▸ Quoted text

============

Building on a series of studies that have investigated clustering in kinematic stochastic fields (Koshel et al. 2019; Meacham & Berloff 2023, 2024) and deterministic mesoscale fields with a kinematic, stochastic divergent sub-mesoscale (Stepanov et al. 2020a,b), we move to a fully dynamical regime. Insights from the kinematic studies will be useful in our investigation. First, metrics from statistical topography, such as cluster mass and area (Klyatskin 2003), have proven incredibly effective in characterising spatiotemporal features of clustering (Koshel et al. 2019). Second, the sensitivity of the clustering process has been investigated (Meacham & Berloff 2023), showing that poor representation of temporal statistics can lead to spurious clustering. This motivated the use of offline velocity fields with very fine time resolution, verified with frequency spectrum analysis. However, the dynamical fields have a character very different to that of their kinematic counterparts, because they are dominated by coherent structures. This turns out to be of great importance for the clustering process.

Combining the clustering metrics with Lagrangian coherent structure techniques reveals rich dynamics for buoyant particles that are strongly dependent on the temporal coherence as well as instantaneous flow features. When considering leading-order contributions to the ageostrophic divergent flow, it becomes evident that the association between clusters and coherent structures is not just a consequence of the long-time stability but is also directly related to quasi-geostrophic dynamics.

2. Methods

2.1. Two-layer quasi-geostrophic ocean model

We study the behaviour of floating tracers in an idealised ocean model where we can generate high-resolution velocity and divergence data. The ocean is a doubly periodic square basin with side length 3600 km. It is a mid-latitude beta plane with local Rossby radius of deformation 25 km. In the vertical, there are two layers. The upper layer is shallow and less dense, with thickness 1 km, while the deeper layer has thickness 3 km. The ocean is bounded by a rigid lid and a flat bottom boundary. We opt for a quasi-geostrophic model to set the dynamics of the ocean currents. Quasi-geostrophy is most commonly derived from an expansion of the fluid variables in increasing orders of the Rossby number (Vallis 2017a). This analysis can be applied in many scenarios, but here it is considered as a limit of the multi-layer shallow-water equations.

============

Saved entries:
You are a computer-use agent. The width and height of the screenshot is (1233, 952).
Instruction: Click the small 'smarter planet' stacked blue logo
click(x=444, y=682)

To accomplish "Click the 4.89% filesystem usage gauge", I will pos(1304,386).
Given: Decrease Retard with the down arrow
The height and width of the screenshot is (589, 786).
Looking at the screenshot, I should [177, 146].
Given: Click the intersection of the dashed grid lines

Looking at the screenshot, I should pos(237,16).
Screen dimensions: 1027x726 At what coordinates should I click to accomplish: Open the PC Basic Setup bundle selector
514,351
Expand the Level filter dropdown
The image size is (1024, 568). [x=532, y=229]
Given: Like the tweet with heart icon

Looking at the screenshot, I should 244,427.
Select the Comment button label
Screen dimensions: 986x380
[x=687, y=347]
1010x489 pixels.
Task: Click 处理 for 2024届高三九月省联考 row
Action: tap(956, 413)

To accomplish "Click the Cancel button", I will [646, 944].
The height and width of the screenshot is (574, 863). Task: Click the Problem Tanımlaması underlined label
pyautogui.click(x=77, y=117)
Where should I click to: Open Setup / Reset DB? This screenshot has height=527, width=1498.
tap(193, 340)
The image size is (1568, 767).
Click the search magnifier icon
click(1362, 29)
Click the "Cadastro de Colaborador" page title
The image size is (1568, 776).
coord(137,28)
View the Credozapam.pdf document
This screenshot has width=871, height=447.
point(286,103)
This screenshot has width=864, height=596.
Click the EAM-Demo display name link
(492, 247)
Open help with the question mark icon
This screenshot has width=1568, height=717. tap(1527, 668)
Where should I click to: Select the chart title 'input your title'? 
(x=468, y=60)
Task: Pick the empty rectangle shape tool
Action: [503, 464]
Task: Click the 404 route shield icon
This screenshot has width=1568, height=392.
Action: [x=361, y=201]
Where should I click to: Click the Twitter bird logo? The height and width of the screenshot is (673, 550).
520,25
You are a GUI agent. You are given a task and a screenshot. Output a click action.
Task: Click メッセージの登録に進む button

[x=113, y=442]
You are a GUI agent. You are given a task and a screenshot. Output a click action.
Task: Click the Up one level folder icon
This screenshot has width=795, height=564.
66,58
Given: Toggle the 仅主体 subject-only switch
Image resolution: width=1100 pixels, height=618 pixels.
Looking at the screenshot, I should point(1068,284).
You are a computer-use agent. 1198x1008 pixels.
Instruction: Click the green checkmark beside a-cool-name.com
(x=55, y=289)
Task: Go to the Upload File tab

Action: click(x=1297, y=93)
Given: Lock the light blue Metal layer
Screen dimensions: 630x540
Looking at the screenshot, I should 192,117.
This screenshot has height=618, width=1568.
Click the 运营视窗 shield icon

============

▸ Given request 1
In the passage on clustering of floating tracers, what motivated the use of offline velocity fields with very fine time resolution? Please answer in one to three sentences.
▸ Given request 2
Pick up the passage on clustering of floating tracers after its last sentence and continue it.
The listing of saved entries has no role in this work.

▸ Exercise output 1
Earlier work (Meacham & Berloff 2023) showed that a poor representation of temporal statistics can lead to spurious clustering. This motivated the use of offline velocity fields with very fine time resolution, verified with frequency spectrum analysis.

▸ Exercise output 2
At first order in the Rossby number, the equations for the zeroth-order contributions (the geostrophic currents) become a closed set. The geostrophic velocity can be expressed in terms of streamfunctions $\psi _1$ and $\psi _2$ in the upper and lower layers, respectively. The associated potential vorticity equations are

(2.1)$$\begin{gather} \frac{\partial \zeta_1}{\partial t} + J(\psi_1,\zeta_1)+\beta\,\frac{\partial \psi_1}{\partial x} = \nu\,\nabla^4\psi_1, \end{gather}$$

(2.2)$$\begin{gather}\frac{\partial \zeta_2}{\partial t} + J(\psi_2,\zeta_2) +\beta\,\frac{\partial \psi_2}{\partial x} = \nu\,\nabla^4\psi_2-\gamma\,\nabla^2\psi_2, \end{gather}$$

where $\zeta _2,\zeta _1$ are the perturbation vorticities, given by

(2.3)$$\begin{gather} \zeta_1 = \nabla^2\psi_1 + S_1 (\psi_2-\psi_1), \end{gather}$$

(2.4)$$\begin{gather}\zeta_2 = \nabla^2\psi_2 + S_2 (\psi_1-\psi_2), \end{gather}$$

with the so-called ‘stratification parameters’ $S_1$ and $S_2$, which depend on the density contrast and height difference between layers. The advection terms are expressed using the Jacobian, which is defined as

(2.5)\begin{equation} J(\psi_i,\zeta_j) = \frac{\partial \psi_i}{\partial x}\,\frac{\partial \zeta_j}{\partial y} - \frac{\partial \psi_i}{\partial y}\,\frac{\partial \zeta_j}{\partial x}. \end{equation}

On the left-hand sides of (2.1) and (2.2), we have the usual advective terms. In addition to this, on the right-hand sides, we have an ‘eddy’ viscosity in both layers, and a bottom friction in the lower layer. The viscosity will act to stabilise our numerical solutions, but will otherwise be negligible. On the other hand, bottom friction will lead to a decay in the total energy in the system, unless it is resisted by some forcing mechanism. To maintain a steady turbulent velocity field, we follow the method of Karabasov, Berloff & Goloviznin (2009). A fixed background shear is imposed by adding a small, but constant westward current to the upper-layer velocity. In mathematical notation, this is equivalent to applying the transform

(2.6)\begin{equation} \psi_1\rightarrow\psi_1-Uy, \end{equation}

where $y$ is the Cartesian coordinate in the north–south direction, and $U$ is some negative constant velocity. A chaotic turbulent flow is then generated because the eddy field draws energy from the background shear through baroclinic instability (Berloff, Kamenkovich & Pedlosky 2009). By injecting energy at the largest scale, a sustained energy cascade develops, which leads to the formation of a mix of cyclonic and anticyclonic vortices. The upper-layer streamfunction is initialised as a small Gaussian bump, which provides the simulation with some kinetic energy, allowing baroclinic instability to develop.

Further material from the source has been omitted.